→ **TEXT SHOWN**:
High Net Worth
GUEST ARTICLE: The Role Of Special Committees In Family-Owned Businesses

Here, Brian Hoffmann - a partner at the law firm McDermott Will & Emery - talks about the role of special committees in family-owned businesses.
Here, Brian Hoffmann - a partner at the law firm McDermott Will & Emery - talks about the role of special committees in family-owned businesses, particularly when it comes to matters related to M&A, for example.
Based in New York, Hoffmann focuses his practice on complex corporate matters including hostile takeovers, proxy fights, sales and divestitures, cross-border transactions, management and leveraged buyouts, acquisitions of distressed companies, and domestic and international capital markets fund-raising activities.
The issues raised in this article are significant in the context of high net worth families as many will have acquired their wealth through a successful business venture or now own their own companies. The issue of governance is intensifying in the world of wealth management and Family Wealth Report welcomes reader responses.
Recent studies have shown a correlation between corporate governance and success in family owned businesses. Not surprisingly in recent years - objectively viewed - governance in family-owned businesses has improved.
One of the keys to the improvement is the greater use of independent directors in family-owned businesses. The laws relating to fiduciary duties suggest this trend should be taken a step further by using special committees of independent directors for certain major corporate decisions by family-owned businesses.
For purposes of this article, we take a Delaware-centric view of the law.
Properly structuring and developing corporate governance practices for family-owned businesses requires an in-depth understanding and familiarity with the applicable standards of fiduciary duty. In general, the same legal standards of review pursuant to which the actions and omissions of directors of public companies are reviewed and evaluated, are applicable to the directors of private enterprises and family-owned businesses. Standards of fiduciary duty for public and private directors fall into two principal categories: the duty of loyalty and the duty of care.
The fiduciary duties of care and loyalty
The duty of care requires directors of both public and private companies to act prudently and fully inform themselves in overseeing the business of a corporation and managing the strategic decision-making process relating to corporate opportunities.

→ **PROVIDED DATA**:
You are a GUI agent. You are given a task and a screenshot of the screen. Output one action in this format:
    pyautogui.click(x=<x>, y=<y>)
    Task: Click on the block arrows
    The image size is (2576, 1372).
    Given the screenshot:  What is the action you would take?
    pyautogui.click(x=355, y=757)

→ **REQUIRED TASK 1**: Condense the paragraph beginning "Properly structuring and developing corporate governance practices" from the guest article on special committees into a short bulleted list that keeps its main facts.
→ **REQUIRED TASK 2**: Pick up the guest article on special committees right after its final sentence and write its next part.

→ **TASK RESPONSE 1**:
- Setting up sound governance practices for family-owned businesses requires a thorough understanding of the applicable fiduciary duty standards.
- In general, directors of private enterprises and family-owned businesses are held to the same legal standards of review as directors of public companies.
- These fiduciary duty standards fall into two main categories: the duty of loyalty and the duty of care.

→ **TASK RESPONSE 2**:
Compliance with the duty of care requires active diligence and oversight on the part of directors. Directors must attend regular meetings, take time to understand the terms of material transactions, and make decisions only after discussion and review, including input from legal and financial experts as appropriate.
Directors have an obligation to inform themselves of all material information reasonably available to them before making strategic decisions on behalf of a corporation. Compliance with the duty of care may be scrutinized more closely for directors of public companies, given the additional disclosure that public companies have to make in their filings with the Securities and Exchange Commission, but is generally no more or less burdensome for directors of private companies. Complying with the duty of care for a director of a family business, however, may be significantly more difficult given that the likelihood of conflicts of interest is often much greater in the private company context.
Unless family member directors are grossly negligent, or act with “reckless indifference to stockholder concerns or act in a manner that is completely irrational with respect to their decision-making process,” a breach of the duty of care would likely not be triggered under Delaware law (see: Smith v. Van Gorkom, 488 A.2d 858, 873 (Del. 1985).)
In evaluating risk mitigation strategies and proper governance practices, the fiduciary duty of loyalty likely will be of potential greater concern in the context of family-owned enterprises than the duty of care because of the greater incidence of conflicts of interest.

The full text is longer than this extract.